### EXERCISE MATERIALS

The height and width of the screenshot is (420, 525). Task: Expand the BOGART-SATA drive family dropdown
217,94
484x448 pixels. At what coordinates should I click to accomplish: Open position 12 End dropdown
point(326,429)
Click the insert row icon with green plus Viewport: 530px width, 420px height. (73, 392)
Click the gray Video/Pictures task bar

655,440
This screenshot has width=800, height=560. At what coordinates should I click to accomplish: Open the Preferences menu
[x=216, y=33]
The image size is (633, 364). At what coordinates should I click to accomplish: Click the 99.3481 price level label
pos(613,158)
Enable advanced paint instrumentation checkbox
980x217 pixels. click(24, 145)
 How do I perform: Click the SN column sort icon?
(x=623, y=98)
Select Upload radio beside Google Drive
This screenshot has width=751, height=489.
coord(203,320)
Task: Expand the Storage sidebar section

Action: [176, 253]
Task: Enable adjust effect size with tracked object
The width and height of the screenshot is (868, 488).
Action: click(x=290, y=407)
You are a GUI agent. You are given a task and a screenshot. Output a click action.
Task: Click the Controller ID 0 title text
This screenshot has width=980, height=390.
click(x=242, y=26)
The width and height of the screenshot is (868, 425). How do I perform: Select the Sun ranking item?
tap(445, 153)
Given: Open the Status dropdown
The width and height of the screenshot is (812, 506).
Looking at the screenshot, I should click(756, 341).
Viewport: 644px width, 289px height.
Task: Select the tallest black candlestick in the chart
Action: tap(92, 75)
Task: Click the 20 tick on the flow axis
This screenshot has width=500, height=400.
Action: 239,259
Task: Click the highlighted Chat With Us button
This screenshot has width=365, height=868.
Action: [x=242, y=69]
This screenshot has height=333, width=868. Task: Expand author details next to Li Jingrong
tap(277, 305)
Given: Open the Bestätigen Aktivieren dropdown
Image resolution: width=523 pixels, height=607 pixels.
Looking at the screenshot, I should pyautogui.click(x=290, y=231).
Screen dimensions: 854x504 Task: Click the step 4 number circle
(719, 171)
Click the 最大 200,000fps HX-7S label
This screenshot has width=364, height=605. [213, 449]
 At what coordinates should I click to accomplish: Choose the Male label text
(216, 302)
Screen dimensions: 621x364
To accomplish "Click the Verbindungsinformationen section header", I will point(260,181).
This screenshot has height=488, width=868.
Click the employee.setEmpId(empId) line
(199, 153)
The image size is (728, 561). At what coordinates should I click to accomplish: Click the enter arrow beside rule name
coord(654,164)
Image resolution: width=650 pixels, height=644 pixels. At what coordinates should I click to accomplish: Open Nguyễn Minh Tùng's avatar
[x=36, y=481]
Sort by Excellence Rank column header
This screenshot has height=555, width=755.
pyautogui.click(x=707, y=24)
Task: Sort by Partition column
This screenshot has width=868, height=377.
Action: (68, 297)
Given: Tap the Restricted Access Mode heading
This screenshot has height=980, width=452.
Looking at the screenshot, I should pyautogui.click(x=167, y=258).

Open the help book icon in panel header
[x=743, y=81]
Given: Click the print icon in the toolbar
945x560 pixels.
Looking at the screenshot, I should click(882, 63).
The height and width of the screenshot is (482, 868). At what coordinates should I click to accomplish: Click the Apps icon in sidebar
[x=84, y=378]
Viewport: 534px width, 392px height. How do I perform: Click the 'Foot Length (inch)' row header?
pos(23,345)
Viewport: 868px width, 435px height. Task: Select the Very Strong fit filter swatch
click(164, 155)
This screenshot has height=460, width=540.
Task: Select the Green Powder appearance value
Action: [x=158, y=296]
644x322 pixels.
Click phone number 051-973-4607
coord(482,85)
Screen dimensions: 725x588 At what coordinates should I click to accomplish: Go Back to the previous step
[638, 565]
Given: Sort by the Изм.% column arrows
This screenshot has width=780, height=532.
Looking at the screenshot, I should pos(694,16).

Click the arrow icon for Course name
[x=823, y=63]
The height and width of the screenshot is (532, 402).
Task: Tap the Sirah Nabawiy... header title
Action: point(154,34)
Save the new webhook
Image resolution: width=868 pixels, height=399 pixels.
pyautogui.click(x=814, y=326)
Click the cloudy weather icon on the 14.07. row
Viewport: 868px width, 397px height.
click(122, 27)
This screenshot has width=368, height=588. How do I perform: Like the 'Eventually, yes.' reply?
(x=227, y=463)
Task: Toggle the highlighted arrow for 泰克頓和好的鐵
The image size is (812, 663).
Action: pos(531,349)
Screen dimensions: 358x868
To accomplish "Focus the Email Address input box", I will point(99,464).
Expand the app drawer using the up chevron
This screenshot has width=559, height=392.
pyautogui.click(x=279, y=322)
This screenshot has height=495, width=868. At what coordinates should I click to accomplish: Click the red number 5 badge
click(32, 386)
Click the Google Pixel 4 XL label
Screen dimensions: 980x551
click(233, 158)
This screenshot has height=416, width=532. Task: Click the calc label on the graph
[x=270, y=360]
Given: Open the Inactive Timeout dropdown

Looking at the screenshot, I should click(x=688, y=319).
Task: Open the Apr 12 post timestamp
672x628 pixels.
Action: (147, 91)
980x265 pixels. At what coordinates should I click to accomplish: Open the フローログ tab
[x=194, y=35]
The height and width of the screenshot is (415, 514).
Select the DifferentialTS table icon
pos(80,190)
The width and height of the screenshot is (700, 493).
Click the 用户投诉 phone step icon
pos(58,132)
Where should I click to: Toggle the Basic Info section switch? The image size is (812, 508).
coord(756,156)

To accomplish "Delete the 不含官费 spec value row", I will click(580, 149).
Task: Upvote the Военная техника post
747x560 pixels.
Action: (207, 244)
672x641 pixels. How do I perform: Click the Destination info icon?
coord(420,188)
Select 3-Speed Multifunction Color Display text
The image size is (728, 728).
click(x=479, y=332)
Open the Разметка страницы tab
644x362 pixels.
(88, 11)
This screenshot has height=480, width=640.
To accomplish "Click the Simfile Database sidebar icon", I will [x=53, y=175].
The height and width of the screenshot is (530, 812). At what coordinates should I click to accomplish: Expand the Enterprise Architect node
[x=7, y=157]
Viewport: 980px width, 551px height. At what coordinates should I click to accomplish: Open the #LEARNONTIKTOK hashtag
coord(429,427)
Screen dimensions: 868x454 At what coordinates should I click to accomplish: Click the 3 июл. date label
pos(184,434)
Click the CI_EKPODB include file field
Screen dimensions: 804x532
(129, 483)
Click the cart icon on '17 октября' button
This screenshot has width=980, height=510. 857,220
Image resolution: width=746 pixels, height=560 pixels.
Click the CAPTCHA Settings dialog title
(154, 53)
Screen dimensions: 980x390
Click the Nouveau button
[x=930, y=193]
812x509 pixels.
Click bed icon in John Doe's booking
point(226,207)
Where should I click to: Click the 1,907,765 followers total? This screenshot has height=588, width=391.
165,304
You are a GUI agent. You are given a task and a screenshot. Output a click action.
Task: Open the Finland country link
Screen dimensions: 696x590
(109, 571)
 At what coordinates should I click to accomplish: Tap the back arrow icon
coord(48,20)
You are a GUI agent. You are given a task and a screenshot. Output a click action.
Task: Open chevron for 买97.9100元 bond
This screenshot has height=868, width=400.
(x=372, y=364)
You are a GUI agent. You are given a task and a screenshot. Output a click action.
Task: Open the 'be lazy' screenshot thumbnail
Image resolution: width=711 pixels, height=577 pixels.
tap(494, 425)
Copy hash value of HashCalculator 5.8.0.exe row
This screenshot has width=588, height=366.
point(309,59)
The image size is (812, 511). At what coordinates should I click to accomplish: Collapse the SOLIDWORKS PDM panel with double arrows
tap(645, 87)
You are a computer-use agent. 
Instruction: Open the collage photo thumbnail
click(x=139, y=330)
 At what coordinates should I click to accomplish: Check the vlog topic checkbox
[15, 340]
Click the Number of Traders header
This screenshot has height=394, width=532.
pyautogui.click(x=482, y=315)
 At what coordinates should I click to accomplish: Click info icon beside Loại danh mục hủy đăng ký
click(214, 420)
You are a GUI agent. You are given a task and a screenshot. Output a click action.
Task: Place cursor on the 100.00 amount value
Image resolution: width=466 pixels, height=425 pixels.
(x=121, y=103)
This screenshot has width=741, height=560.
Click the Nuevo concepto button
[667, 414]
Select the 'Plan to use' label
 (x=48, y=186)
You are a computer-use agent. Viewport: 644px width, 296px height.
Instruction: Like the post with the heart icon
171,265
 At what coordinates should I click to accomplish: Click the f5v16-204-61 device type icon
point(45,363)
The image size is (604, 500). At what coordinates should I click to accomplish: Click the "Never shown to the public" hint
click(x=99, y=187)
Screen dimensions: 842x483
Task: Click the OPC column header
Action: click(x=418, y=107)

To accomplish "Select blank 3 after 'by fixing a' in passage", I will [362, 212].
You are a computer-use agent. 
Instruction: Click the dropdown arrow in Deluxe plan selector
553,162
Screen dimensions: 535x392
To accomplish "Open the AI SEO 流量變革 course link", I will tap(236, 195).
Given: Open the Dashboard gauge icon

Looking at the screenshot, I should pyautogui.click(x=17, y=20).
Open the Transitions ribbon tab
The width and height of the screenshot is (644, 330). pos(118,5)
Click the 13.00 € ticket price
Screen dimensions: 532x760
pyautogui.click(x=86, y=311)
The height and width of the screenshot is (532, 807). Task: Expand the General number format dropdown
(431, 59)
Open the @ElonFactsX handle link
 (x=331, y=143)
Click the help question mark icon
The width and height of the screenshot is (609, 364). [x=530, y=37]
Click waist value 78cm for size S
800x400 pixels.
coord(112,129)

######

▶ _WORK INSTRUCTIONS_:
Check each line in the records for the word "highlighted" and say how many have it, with nothing else.

▶ _RESULT_:
2